It made sense though, she had cheated on him- even if she didn't consider our kiss to be that- with me. I was supposed to feel guilty, right? Feel horrible about myself as I overhear Josh whispering how great of a girlfriend Maia is.

One of the many bad things that accompanied this guilt was the bad thoughts. The thoughts that forced their way in my head, corrupting my mind. The same thoughts that I haven't felt for the past month. The same thoughts I hoped I would never feel again. The same thoughts that swirl around my head, yelling insults at me, screaming at me that I'm not enough, shouting that I don't deserve this mediocre life I'm living. The same thoughts that caused those scars.

"I have a meteranian wrap." The waitress announces, earning a small raised hand from Alex, before the waitress begins listing off the meals she's carrying, placing them in front of the respected people.

I draw my eyes from where they were previously watching the ice in my water melt to the new plate in front of me, my appetite suddenly gone.

"You just gonna stare at it or are you gonna eat it?" Kaylee questions from my side, pausing the job of cutting into her steak to look at me with worried eyes.

I nod weakly, before reaching for my phone and opening it in my lap, happy to find an excuse to leave the table, "Gotta call my dad, I'll be right back." I state quietly, making it so that only Kaylee hears me who nods smally.

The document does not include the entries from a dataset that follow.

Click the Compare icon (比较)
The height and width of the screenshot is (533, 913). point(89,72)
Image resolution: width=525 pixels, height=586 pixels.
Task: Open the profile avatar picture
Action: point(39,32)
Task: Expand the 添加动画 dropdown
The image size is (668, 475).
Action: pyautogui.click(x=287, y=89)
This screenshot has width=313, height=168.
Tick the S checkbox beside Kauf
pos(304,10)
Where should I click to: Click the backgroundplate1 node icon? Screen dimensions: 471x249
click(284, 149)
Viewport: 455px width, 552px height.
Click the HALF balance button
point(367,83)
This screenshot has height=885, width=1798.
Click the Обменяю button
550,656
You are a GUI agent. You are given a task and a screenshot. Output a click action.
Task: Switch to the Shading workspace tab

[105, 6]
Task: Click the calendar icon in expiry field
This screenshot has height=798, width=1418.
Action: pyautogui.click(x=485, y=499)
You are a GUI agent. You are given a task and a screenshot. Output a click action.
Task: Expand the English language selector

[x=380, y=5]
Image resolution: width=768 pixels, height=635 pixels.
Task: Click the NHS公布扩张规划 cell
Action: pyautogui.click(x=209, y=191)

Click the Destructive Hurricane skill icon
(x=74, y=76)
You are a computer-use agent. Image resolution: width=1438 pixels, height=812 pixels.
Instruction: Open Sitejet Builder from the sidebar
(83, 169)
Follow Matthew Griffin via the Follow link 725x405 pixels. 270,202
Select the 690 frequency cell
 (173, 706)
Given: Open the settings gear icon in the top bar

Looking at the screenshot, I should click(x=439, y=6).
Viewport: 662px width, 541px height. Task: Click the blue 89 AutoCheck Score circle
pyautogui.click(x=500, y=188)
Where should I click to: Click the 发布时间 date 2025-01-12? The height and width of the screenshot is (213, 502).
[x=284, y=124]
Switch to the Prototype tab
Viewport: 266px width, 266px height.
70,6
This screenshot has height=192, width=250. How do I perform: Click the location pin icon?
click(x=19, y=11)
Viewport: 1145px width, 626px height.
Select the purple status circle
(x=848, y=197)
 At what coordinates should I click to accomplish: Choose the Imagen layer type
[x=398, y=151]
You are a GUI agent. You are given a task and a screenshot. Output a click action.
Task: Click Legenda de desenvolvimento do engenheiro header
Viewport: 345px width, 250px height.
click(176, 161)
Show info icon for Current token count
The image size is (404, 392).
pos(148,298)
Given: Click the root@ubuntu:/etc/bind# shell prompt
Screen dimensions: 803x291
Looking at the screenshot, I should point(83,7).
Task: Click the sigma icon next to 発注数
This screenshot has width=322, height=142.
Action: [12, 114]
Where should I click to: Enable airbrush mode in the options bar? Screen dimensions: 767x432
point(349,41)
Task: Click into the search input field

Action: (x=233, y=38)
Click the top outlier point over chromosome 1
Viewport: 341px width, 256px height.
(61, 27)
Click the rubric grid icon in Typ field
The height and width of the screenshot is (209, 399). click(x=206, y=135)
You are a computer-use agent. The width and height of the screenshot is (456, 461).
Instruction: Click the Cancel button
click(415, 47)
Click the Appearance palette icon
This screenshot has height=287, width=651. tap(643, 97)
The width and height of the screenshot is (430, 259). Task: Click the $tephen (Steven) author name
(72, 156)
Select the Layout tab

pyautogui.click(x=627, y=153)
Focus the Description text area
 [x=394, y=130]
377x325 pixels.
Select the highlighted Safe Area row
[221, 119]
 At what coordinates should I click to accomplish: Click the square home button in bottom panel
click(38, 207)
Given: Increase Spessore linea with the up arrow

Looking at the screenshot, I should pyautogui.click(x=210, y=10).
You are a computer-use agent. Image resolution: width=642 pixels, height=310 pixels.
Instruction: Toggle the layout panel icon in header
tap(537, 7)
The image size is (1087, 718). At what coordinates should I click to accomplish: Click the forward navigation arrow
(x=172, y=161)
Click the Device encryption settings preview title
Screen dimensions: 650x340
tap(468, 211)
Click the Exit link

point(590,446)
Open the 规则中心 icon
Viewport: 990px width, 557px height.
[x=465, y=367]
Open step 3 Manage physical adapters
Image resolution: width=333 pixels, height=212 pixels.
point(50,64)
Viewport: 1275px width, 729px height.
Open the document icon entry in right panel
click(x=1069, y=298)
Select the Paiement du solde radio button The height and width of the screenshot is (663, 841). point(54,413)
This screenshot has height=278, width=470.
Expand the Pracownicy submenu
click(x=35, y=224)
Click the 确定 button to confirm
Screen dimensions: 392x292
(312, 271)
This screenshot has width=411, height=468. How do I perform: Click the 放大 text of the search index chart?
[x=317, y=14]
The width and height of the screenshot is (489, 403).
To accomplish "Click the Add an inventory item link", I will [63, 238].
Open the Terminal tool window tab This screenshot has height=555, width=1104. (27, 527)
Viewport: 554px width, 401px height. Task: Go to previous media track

"Hey kiddo." Dave's voice calls after he picks up, his voice is warm, happy, loving, making a small smile find its way onto my face despite the horrible mood of my mind.

"Hey Dad." I greet, shifting my weight to free up my foot, purely so I can kick at the gravel laying on the sidewalk pavement. "What're you guys up to?" I ask as I cross my free arm over my body, rubbing it on the bare skin of my other arm, trying to ignore the chilled winds.

"Not much to be honest, Teddy has finally called me by my correct term of 'Dada' instead of just crying in my arms for your mother." He says, laughing lightly and igniting a similar reaction in me.

"Well that's good." I say, my voice overly cheery. "I'm just out to dinner with some friends."

"Oh that's right, I forgot it's about dinner time for you guys isn't it?" He recalls, and I simply hum in a yes, "I don't want to keep you from your friends, we can talk later-" He starts but I'm quick to cut my dad off,

"No, really, I miss you, I want to catch up." I say, deciding to sit on the edge of the sidewalk, my legs stretched out into the paved road, shined on by the few streetlights in this otherwise pitch black outdoors.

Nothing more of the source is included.